I reflexively write in cursive and keep my notes in an actual Moleskine notebook. Finally, I get my news from reputable sources, reported by professionally trained journalists who seek to find the truth using facts and attributed quotes. In practical terms, this means that I subscribe to the local newspaper Le Monde and get the weekend paper editions delivered on Fridays and Saturdays.

So, yes, I am an anachronism. Of course, I have my modern indulgences. High-speed Internet, with Wi-Fi easily available everywhere, is something that is no longer just a “nice-to-have” but a vital necessity for this impatient, easily distracted bitch. Cultural garbage that makes me feel dirty after watching — I’m recalling how I felt after binge watching the first season of “Are You The One?”— I am not immune to, either. So I don’t judge too harshly the increasingly peculiar manifestations of civilization’s gradual descent into cognitive decay I see around me. References to obscure gay historical figures such as Bayard Rustin met with a blank stare don’t bother me — just don’t expect me to know who Jeffree Star is. The two are not even remotely in the same category of importance.

And yet one of my most trusted sources of “real news” has started including analyses and reports about the “Drama Wars” on YouTube. Now, I watch RuPaul, so I know what “the tea” means, but I had no idea that there was a whole subculture of tea channels where influencers gossip, throw shade, and otherwise stir trouble online for their millions of viewers. Incidentally, I could have easily worn out the quote key on my keyboard writing that last sentence, because I find this entire phenomenon to be so completely ridiculous, but I am not sure if others actually take it all seriously or watch it in the kind of riveted disgust I had for the sexy bachelors and bachelorettes of “Are You The One?”

I suppose it is possible to include these types of stories as a nod to what is happening out there in the virtual world. It just seems perilously close to giving an imprimatur of approval, or a whiff of authenticity to all of it, as if any of it matters in the slightest.

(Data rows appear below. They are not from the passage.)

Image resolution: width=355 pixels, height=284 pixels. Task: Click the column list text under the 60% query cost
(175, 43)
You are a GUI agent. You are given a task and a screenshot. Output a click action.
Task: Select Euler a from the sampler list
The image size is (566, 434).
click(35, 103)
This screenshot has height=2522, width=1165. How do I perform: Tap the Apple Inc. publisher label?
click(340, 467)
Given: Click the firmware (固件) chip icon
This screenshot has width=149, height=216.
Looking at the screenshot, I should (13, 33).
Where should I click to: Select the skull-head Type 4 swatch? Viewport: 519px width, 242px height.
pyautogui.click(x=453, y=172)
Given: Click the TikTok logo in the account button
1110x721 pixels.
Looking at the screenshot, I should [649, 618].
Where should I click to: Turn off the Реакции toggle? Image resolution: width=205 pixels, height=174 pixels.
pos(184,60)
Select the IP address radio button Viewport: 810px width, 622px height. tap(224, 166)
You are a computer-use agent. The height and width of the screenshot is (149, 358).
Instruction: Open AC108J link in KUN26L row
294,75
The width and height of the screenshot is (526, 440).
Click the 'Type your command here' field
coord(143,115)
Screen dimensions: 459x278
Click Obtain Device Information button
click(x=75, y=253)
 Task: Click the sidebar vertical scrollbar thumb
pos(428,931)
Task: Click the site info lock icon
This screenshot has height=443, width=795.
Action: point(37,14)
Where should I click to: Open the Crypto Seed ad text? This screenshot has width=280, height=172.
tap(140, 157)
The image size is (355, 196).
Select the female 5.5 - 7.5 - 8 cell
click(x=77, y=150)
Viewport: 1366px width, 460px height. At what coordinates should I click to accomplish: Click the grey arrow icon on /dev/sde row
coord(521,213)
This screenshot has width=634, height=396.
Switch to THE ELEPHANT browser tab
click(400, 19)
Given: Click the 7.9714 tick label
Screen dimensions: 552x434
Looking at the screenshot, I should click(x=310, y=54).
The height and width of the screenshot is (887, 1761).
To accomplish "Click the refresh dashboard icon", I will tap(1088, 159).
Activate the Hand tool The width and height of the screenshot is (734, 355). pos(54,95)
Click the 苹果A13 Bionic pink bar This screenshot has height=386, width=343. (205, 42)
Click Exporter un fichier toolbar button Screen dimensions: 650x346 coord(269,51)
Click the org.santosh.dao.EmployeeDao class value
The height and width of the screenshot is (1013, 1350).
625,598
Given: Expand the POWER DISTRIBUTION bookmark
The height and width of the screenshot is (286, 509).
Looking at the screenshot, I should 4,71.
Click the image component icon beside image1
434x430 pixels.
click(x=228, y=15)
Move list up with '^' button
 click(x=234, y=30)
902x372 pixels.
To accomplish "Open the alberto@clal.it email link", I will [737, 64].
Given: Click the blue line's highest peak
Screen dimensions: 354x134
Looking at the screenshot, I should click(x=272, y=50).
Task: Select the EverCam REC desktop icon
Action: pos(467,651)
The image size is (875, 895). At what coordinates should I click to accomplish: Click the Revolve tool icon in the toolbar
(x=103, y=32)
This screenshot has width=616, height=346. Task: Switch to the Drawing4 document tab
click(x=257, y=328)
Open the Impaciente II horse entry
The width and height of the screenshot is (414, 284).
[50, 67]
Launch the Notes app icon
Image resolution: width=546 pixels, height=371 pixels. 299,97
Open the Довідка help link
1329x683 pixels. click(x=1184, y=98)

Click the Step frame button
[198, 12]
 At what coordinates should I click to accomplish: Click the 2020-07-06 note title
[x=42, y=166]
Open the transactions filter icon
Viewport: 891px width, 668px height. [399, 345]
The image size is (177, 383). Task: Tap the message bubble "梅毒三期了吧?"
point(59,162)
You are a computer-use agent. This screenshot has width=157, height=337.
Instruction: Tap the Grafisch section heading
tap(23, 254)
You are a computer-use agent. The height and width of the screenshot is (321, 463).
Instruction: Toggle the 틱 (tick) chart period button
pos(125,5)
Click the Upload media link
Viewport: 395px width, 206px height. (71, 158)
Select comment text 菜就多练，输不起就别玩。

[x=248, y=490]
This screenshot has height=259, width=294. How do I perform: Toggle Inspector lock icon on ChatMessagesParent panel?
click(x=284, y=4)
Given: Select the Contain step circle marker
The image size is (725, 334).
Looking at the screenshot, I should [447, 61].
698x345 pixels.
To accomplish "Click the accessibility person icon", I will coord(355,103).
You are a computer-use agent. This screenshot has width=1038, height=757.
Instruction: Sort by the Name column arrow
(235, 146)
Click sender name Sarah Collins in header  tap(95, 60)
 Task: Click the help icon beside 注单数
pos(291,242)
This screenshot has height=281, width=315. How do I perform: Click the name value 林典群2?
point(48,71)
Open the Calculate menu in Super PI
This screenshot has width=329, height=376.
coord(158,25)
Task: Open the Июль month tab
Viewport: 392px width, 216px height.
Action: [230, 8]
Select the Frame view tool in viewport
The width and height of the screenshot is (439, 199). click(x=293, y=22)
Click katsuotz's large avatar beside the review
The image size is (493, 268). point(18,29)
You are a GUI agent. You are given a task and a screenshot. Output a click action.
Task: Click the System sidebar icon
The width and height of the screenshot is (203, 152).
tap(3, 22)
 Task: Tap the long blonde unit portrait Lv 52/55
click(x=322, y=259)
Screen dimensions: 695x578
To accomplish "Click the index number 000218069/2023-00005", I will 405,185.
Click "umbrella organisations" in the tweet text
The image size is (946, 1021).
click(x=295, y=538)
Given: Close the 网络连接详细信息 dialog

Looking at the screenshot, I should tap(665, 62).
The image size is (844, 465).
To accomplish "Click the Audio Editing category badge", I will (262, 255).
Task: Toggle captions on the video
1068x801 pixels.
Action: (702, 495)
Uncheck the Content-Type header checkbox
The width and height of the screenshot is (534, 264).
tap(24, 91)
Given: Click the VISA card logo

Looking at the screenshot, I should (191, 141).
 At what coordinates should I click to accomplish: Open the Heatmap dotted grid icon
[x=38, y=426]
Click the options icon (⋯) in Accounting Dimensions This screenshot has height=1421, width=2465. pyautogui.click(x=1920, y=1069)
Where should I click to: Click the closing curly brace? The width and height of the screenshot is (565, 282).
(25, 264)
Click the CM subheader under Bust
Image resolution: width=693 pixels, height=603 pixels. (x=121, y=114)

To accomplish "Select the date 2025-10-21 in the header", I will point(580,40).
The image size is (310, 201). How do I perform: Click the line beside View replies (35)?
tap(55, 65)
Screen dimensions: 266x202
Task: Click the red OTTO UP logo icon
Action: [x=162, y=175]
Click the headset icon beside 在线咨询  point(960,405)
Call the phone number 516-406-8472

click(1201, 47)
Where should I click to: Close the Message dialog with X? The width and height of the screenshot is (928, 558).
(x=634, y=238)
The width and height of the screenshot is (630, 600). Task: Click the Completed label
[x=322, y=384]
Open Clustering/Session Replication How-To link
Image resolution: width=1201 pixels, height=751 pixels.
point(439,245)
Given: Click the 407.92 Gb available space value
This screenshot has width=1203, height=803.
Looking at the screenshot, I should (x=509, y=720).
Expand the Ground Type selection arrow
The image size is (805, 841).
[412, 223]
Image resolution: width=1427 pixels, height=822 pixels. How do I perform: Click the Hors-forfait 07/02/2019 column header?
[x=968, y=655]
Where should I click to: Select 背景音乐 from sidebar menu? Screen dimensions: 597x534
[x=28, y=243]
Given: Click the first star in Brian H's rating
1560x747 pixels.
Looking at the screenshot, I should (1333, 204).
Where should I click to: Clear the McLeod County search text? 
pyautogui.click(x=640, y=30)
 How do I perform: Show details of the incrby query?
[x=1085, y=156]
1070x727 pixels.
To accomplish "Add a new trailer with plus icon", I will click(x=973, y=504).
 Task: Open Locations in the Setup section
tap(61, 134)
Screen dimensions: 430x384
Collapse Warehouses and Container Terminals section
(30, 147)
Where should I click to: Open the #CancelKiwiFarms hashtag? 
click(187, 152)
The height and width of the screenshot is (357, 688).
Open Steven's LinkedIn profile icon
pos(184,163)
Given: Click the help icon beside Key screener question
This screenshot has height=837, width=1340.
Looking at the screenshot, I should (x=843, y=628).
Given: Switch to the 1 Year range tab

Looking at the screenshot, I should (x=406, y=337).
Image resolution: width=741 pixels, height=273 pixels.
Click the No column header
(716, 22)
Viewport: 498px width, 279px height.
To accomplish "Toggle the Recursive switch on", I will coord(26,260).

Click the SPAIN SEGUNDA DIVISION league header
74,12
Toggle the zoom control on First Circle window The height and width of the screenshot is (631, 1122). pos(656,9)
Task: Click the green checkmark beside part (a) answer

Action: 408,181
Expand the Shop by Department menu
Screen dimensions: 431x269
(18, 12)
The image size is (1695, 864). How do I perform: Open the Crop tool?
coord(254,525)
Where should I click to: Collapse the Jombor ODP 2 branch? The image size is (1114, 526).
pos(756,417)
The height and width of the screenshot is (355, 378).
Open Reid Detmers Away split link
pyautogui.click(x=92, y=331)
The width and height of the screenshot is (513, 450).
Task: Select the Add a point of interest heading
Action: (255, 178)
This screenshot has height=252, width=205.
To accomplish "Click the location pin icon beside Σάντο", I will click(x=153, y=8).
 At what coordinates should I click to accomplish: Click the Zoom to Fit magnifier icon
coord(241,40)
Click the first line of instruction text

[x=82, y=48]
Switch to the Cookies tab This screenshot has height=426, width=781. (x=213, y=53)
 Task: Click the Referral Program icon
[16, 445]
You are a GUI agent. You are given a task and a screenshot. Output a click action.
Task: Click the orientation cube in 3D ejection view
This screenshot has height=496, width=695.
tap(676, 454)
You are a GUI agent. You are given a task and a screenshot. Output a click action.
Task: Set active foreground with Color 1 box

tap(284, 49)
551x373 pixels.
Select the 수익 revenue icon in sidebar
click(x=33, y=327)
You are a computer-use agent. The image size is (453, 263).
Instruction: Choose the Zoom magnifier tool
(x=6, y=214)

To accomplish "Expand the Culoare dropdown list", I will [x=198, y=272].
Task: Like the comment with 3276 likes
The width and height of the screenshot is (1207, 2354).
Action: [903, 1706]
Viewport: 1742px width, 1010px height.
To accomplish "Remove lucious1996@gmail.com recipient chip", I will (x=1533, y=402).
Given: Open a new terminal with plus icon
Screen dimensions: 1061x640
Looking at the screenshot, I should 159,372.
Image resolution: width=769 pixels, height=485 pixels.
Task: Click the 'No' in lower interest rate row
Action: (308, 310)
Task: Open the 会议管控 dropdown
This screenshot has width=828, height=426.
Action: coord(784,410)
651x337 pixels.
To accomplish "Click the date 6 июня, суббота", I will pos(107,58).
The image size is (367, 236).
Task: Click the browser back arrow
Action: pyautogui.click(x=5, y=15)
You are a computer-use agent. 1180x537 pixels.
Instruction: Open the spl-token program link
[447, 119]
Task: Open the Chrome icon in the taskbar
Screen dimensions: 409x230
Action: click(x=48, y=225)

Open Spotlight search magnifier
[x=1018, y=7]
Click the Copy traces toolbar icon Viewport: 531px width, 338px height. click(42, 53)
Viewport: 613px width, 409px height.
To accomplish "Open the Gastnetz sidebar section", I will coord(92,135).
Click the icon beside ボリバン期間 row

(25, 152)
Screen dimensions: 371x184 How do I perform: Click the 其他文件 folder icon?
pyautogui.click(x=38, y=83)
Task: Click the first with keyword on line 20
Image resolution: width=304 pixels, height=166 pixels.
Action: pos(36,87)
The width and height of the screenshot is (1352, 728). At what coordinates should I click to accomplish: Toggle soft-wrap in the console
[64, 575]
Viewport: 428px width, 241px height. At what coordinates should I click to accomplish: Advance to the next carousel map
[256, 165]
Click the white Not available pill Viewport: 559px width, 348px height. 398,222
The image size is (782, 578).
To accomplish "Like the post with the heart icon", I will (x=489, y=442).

The danger for Generation Z watching comes if they ever give credence to anything claimed by these media personalities. Apparently even their makeup advice is untrustworthy, so if they start pronouncing their opinions on serious subjects such as global climate change, politics, or which season of RuPaul was the best (reasonable people can disagree whether it was nine or five), gurl you need to walk away.

There is a similar threat for folks of my parents’ generation, what used to be called the baby-boom generation but is now dying out, otherwise known as a Fox News viewer. For them, as well as those who are younger and get their news from personalities instead of professional journalists, objective reality disappeared from their life’s rearview mirror a while ago. Instead, because of a steady intellectual diet of Trump-y “alternative facts” and the Big Lie of election fraud, they operate in a completely different world from the rest of us, full of conspiracy theories and subjective claims of truth based on the feelings.

Again, there is a part of me that enjoys a good conspiracy or weird alternative theory (full disclosure, my guilty pleasure is “Ancient Aliens”). I recently came across a podcast with an expert on the Nephilim (if you don’t know what they are, go ask your Sunday School teacher) who claims these half-angel, half-human giants live among us. He was dead serious about it and had spent the better part of the past 40 years in pursuit of them, trying to document their existence. I mean, God bless. But then he began talking passionately about the stolen election and the ballot stuffing in the middle of the night and the Dominion voting machines and … gurl you gotta run away.